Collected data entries
[Start of Attachment]

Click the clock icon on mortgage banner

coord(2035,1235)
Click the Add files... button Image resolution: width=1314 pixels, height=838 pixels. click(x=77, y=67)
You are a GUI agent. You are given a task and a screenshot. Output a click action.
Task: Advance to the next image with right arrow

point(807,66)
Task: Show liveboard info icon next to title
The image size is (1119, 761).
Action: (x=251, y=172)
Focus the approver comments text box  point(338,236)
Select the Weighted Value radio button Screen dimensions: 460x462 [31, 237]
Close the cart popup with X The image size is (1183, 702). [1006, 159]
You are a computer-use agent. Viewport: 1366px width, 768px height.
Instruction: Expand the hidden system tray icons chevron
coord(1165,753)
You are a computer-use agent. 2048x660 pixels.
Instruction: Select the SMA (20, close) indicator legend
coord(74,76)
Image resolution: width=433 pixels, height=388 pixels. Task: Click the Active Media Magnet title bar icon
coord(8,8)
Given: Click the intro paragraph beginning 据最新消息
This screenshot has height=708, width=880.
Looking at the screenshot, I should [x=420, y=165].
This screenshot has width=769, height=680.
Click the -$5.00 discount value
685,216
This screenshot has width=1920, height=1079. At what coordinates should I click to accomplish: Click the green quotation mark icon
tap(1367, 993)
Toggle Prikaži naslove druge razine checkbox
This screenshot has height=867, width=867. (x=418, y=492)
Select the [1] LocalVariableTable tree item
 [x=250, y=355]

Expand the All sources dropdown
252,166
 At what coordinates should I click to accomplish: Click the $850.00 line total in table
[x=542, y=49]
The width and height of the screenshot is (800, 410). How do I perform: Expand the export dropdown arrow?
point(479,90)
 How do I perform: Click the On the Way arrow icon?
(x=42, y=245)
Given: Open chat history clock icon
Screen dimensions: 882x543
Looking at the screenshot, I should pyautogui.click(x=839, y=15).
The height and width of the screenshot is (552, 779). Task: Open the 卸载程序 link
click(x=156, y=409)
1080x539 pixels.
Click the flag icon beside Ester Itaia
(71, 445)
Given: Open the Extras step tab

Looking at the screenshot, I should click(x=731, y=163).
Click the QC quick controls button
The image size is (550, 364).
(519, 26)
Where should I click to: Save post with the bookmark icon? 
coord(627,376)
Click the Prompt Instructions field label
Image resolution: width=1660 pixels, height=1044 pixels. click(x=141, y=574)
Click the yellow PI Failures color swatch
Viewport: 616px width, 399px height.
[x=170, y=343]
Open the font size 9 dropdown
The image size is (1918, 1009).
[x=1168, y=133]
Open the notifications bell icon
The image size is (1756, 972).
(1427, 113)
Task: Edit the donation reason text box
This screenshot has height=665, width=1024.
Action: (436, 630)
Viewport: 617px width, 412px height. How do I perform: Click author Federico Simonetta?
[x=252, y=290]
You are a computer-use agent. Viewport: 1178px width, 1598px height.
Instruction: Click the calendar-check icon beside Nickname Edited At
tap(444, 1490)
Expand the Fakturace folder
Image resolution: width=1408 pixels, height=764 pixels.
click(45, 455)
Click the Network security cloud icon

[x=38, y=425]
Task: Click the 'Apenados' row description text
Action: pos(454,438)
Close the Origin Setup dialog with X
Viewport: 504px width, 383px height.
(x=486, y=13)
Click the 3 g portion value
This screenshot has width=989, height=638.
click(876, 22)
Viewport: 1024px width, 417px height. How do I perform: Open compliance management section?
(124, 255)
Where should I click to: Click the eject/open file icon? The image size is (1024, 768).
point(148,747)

[End of Attachment]

Task prompt => Whatever appears in the data above is to be set down exactly.

Completed task =>
Click the clock icon on mortgage banner

coord(2035,1235)
Click the Add files... button Image resolution: width=1314 pixels, height=838 pixels. click(x=77, y=67)
You are a GUI agent. You are given a task and a screenshot. Output a click action.
Task: Advance to the next image with right arrow

point(807,66)
Task: Show liveboard info icon next to title
The image size is (1119, 761).
Action: (x=251, y=172)
Focus the approver comments text box  point(338,236)
Select the Weighted Value radio button Screen dimensions: 460x462 [31, 237]
Close the cart popup with X The image size is (1183, 702). [1006, 159]
You are a computer-use agent. Viewport: 1366px width, 768px height.
Instruction: Expand the hidden system tray icons chevron
coord(1165,753)
You are a computer-use agent. 2048x660 pixels.
Instruction: Select the SMA (20, close) indicator legend
coord(74,76)
Image resolution: width=433 pixels, height=388 pixels. Task: Click the Active Media Magnet title bar icon
coord(8,8)
Given: Click the intro paragraph beginning 据最新消息
This screenshot has height=708, width=880.
Looking at the screenshot, I should [x=420, y=165].
This screenshot has width=769, height=680.
Click the -$5.00 discount value
685,216
This screenshot has width=1920, height=1079. At what coordinates should I click to accomplish: Click the green quotation mark icon
tap(1367, 993)
Toggle Prikaži naslove druge razine checkbox
This screenshot has height=867, width=867. (x=418, y=492)
Select the [1] LocalVariableTable tree item
 [x=250, y=355]

Expand the All sources dropdown
252,166
 At what coordinates should I click to accomplish: Click the $850.00 line total in table
[x=542, y=49]
The width and height of the screenshot is (800, 410). How do I perform: Expand the export dropdown arrow?
point(479,90)
 How do I perform: Click the On the Way arrow icon?
(x=42, y=245)
Given: Open chat history clock icon
Screen dimensions: 882x543
Looking at the screenshot, I should pyautogui.click(x=839, y=15).
The height and width of the screenshot is (552, 779). Task: Open the 卸载程序 link
click(x=156, y=409)
1080x539 pixels.
Click the flag icon beside Ester Itaia
(71, 445)
Given: Open the Extras step tab

Looking at the screenshot, I should click(x=731, y=163).
Click the QC quick controls button
The image size is (550, 364).
(519, 26)
Where should I click to: Save post with the bookmark icon? 
coord(627,376)
Click the Prompt Instructions field label
Image resolution: width=1660 pixels, height=1044 pixels. click(x=141, y=574)
Click the yellow PI Failures color swatch
Viewport: 616px width, 399px height.
[x=170, y=343]
Open the font size 9 dropdown
The image size is (1918, 1009).
[x=1168, y=133]
Open the notifications bell icon
The image size is (1756, 972).
(1427, 113)
Task: Edit the donation reason text box
This screenshot has height=665, width=1024.
Action: (436, 630)
Viewport: 617px width, 412px height. How do I perform: Click author Federico Simonetta?
[x=252, y=290]
You are a computer-use agent. Viewport: 1178px width, 1598px height.
Instruction: Click the calendar-check icon beside Nickname Edited At
tap(444, 1490)
Expand the Fakturace folder
Image resolution: width=1408 pixels, height=764 pixels.
click(45, 455)
Click the Network security cloud icon

[x=38, y=425]
Task: Click the 'Apenados' row description text
Action: pos(454,438)
Close the Origin Setup dialog with X
Viewport: 504px width, 383px height.
(x=486, y=13)
Click the 3 g portion value
This screenshot has width=989, height=638.
click(876, 22)
Viewport: 1024px width, 417px height. How do I perform: Open compliance management section?
(124, 255)
Where should I click to: Click the eject/open file icon? The image size is (1024, 768).
point(148,747)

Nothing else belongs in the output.